For more than a decade, message boards attracted many, including me. I’ve co-hosted boards on iVillage (Friends and Families of LGBTs, Feminism Today, and Politics Today) over several years; only the latter still exists.

For ten years, Technodyke attracted thousands of dykes, mature, young, and in between, as well as those confident and those questioning. It included me for five years of active participation. Over the course of those five years, we discussed, we debated, laughed, occasionally squabbled, helped, consoled, and experienced loss.

A young woman I’d come to know crashed her car just after graduation from college in 2005, after driving a friend home, rolling the vehicle something like six times. That was rough; it ripped at my heart, especially since her last cyber message on the site probably went to my inbox. We bridged a lot, yet we found a lot in common as well. Twenty-two, a world of life ahead of her, and me, two point five times her age, recovering from self-destruction, and I still breathed. Life shouldn’t work this way.

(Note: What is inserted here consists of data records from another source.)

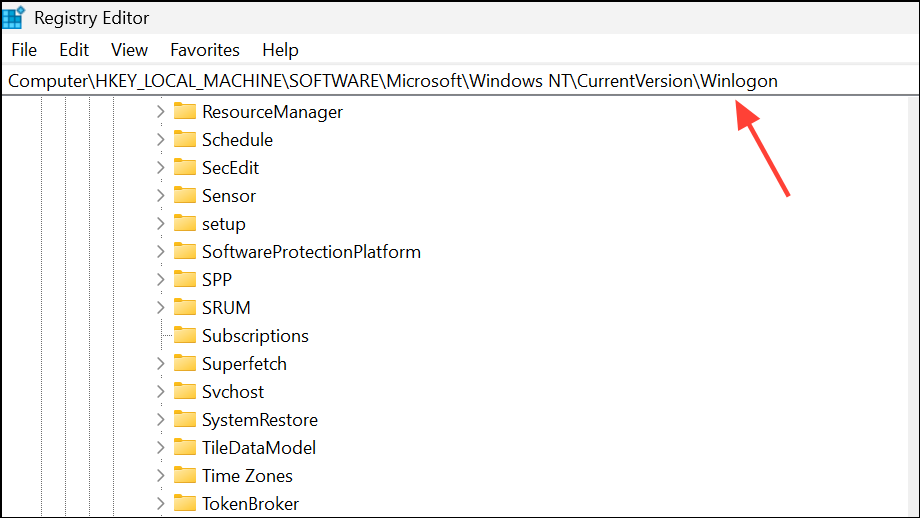Click the SoftwareProtectionPlatform folder icon

pos(184,252)
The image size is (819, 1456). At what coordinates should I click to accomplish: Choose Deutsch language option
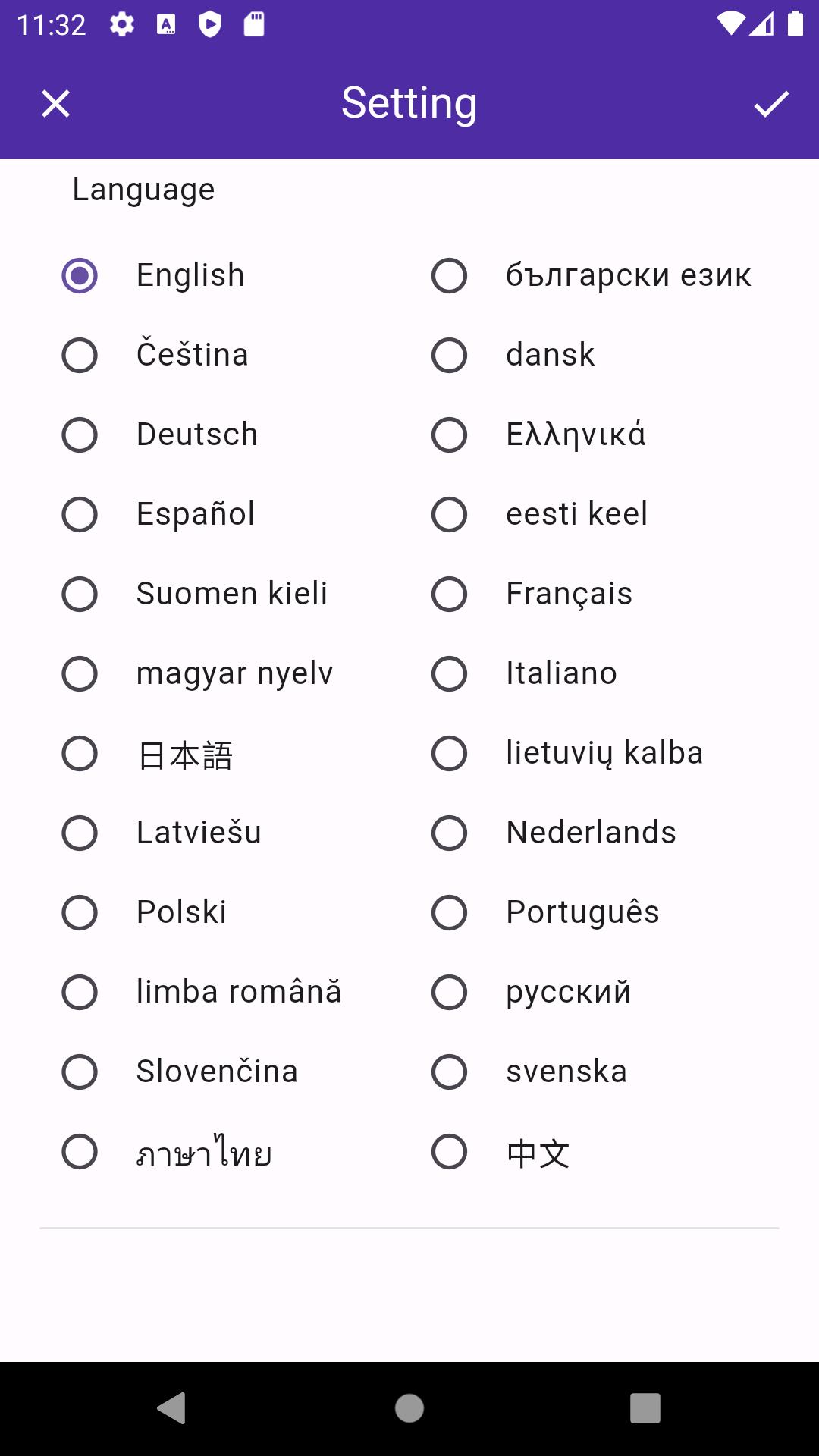pyautogui.click(x=80, y=435)
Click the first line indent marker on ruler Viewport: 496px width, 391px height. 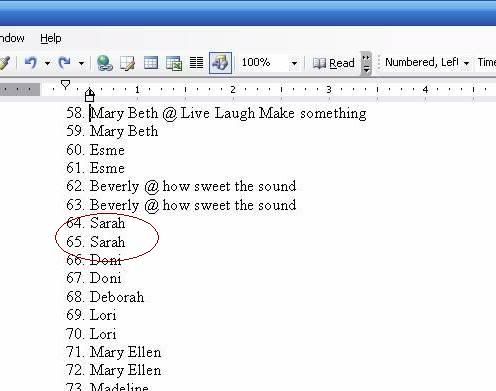coord(66,85)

Out of message board activity came people I call friends to this day, many of whom I’ve met beyond cyberspace. We’ve covered a lot of ground over a decade, discussed many private and public things, and I miss it. But wait, there’s more.

Facebook usurped it all. Message boards are not moneymaking endeavours, not as constituted back then. FB found a model capable of generating much revenue, but with its success comes another price, this one to those with needs beyond Facebook sharing. In large part because of the rise of Facebook, message boards are cyberspace ghost towns.

See all the stories of children ten, eleven, twelve who feel they have nowhere to turn from bullying? Bullied in school, bullied in their neighbourhoods, and now, the harassment follows them online. Facebook does not offer a safe haven; message boards did. A young woman, (I never dealt with anyone the age of those who are harming now, the youngest I recall was 17) self-questioning and struggling over what she felt inside could turn to the board, seeking other opinions, seeking to resolve if what she saw without was what she felt within. Many would jump in and offer support, and occasionally we would talk through the private messaging system, where I tried to walk the line between knowing what it feels like to grow up lgbtq and being a parent, with a goal of trying to bridge the divide to explain and work through the outlook of both, toward some equitable understanding.

Now…none of this framework exists. Prior to message boards, there was refuge in the sense no online connections existed. We went from nothing to having a place where someone could get information and support in a safe haven to one where the bullying turns up wherever the person does, and when things approach relentless as this surely does, it strips away hope.

I know what lack of hope feels like, it almost finished me off, and I was damn near fifty. For a child with little life experience, what we see for stories unfortunately has become an alternative, the only way out they sense as viable.

What to do? Well, no one messageboards now, so creating one would collect cyber dust. We could create a Facebook page or group, but it would have to be visible for someone in need to find it, and visible means the person(s) he or she hides from can follow them there, so it would not be safe haven.

This one has me at a loss. The real solution comes with education and respect for diversity, but we have counter-pressure teaching others that being gay is something to look down upon. In the meantime, what the hell do we do for those in crisis right at this very moment?